突然変異とアムドゥスキアスっ!?
ワーリキッド 《レベル6》
まじん ほしょくしゃ きょうしゃ
たいりょく 925/925
まりょく 7894/7894
けいけんち 1/4500
ちから 22
まもり 6980
はやさ 12
まほう 252
わざ
ぶつりむこう
どく
ほしょく
そうび
成る程成る程。
つまり強くなりすぎた魔物が、進化だか突然変異だか、まぁ何かが起こって魔人になったと。元々地下迷宮にいたから、今も地下迷宮をさ迷っていたと。
いやっ!全くわからん!!
何が成る程?つか、そんな事が本当に起こるなら、魔人なんて世界中で現れるだろうが。何で誰も知らないんだよ?
いや、そもそもこいつ等は本当に元魔物なのか?
見境なく生物に襲いかかるわけでもないようだし、何より拙いながらも言葉を話す。知性がある以上、魔物とは呼べないだろう。
じゃあやっぱり外部からの侵入か?いやいや。いくらステータスが高くても、それだけで突破できるようなやわな造りじゃない。それならまだ、突然変異説の方が有力だ。
全くわけがわからん。
「キアス様、どうしますか?」
「どうって言われてもな………」
そんなの僕の方が聞きたい。まぁ、いつまでも捕まえておくのも忍びないし、子供に暴力を振るうつもりもない。
「フルフル、離してやりな」
「わかったの」
フルフルは返事をするとすぐさま2人を離し、2人は地に足をつけるや否やこちらに飛び込んできた。
今度はパイモンに捕まった。
「大丈夫だよパイモン。どうやら敵意はなさそうだ」
「し、しかし………」
まぁ、正体不明のミノタウルスを軽くほふる子供を、僕に無警戒に近付けるわけにはいかないだろう。

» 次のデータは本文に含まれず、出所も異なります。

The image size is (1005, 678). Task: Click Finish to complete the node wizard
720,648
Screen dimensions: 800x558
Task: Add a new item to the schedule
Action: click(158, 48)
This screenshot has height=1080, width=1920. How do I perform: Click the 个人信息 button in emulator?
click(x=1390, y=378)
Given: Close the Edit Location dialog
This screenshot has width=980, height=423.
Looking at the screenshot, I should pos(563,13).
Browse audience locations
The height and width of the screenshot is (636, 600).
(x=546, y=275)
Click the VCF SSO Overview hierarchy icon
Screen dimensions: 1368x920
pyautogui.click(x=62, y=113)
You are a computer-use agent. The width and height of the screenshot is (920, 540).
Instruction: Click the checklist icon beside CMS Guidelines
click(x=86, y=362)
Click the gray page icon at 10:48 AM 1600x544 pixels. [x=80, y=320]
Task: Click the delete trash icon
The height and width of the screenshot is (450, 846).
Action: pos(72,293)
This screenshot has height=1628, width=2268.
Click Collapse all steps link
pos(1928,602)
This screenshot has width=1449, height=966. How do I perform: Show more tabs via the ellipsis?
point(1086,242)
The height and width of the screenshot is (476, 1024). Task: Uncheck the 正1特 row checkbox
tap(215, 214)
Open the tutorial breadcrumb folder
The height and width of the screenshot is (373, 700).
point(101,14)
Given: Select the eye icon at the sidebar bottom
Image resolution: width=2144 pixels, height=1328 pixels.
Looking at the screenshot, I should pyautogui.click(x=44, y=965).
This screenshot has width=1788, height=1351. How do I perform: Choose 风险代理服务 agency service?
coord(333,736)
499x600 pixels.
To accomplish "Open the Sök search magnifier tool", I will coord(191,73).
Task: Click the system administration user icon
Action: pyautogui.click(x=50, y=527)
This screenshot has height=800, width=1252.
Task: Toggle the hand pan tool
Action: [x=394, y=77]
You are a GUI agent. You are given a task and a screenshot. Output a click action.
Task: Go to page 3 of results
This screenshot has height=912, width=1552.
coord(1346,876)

パイモンに離してもらった2人は、やっぱりこちらに駆けてくる。
「マスタ、マスタ」
「ました、ました」
やたらスリスリされてるよ。
「お手」
なんとなく、犬っぽかったので言ってみたら、2人が僕の手の上に手を重ねた。モヒカンの方が早い。
「おかわり」
もう一度。やっぱりモヒカンの方が早い。
「ぅなーーーっ!!」
と思ったらピンクの方がモヒカンに掴みかかった。負けて悔しかったのかな?
そいつイヌ科らしいからしょうがないよ。
これでこいつ等が敵じゃないことはわかった。でもやっぱり謎は謎だ。
「あ」
そうか。
確認する術なら無いでもない。
「アンドレ、レベルが突出してたレッドキャップがいただろ?あいつ今どこ?」
『………不明です』
まぁ、倒されちゃった可能性もあるが、あそこまで強くなった個体を倒すには、相当強力な個体がいなければならないだろう。今のところそんな個体は確認されていない。
地下迷宮の魔物のレベルは、だいたい70くらいで頭打ちな傾向にある。レベル70から先は、必要な経験値が跳ね上がるのかもな。しかし、そのレッドキャップはなぜか順調にレベルを上げていき、気付けばレベル80を越えていたのだ。スライムにもレベル78の個体がいたが、こちらも今現在ダンジョン内に存在しないらしい。
「決まりだと思うか?」
『確証、とまではいきませんが、あの個体が簡単に死ぬとは思えません。現実味は出てきたと考えるべきでしょうね』
そういえば。
僕の知識の中の、今までは要らないと思っていたものを、記憶の中から引っ張り出す。
蠱毒。
蠱術、蠱道と呼ばれる呪術の1つで、器の中に毒虫を集め、互いに喰い合わせて最後に残った1匹を用いて呪いを行うもの、だったかな。
でも、蠱術とは本来犬や猫などを使い魔として使役する術だったはずだ。
蠱毒も、最後に残った虫を使い魔にする、と考えれば合点がいく。
そして、この蠱毒を造ったのは僕であり、さらにこいつ等のなつき振り、命令に従う従順さ、使い魔が生まれたと仮定すれば納得できなくもない。
『連れて帰りますか?』
「仕方ないだろ、この状態じゃな」
少なくとも魔族や魔王ではないし、この雰囲気から察するに、安全だけは保証できるだろ。
僕が生み出してしまった場合、ここで捨て置いて死なれてしまっては寝覚めも悪い。それに、やや特化しすぎてるとはいえ、ステータス的にはかなりの物なのだ。見過ごす手もないだろう。
『一応、召喚陣を通してからにしてくださいね』
「わかってる。名前も付けなくちゃだよなぁ。
あ」
名前で思い出した。
アムドゥスキアス。ソロモンの72柱の悪魔の1柱。67番目の悪魔であり、音楽に関する逸話の多い悪魔だが、もう1つの特性として、優れた使い魔を授ける。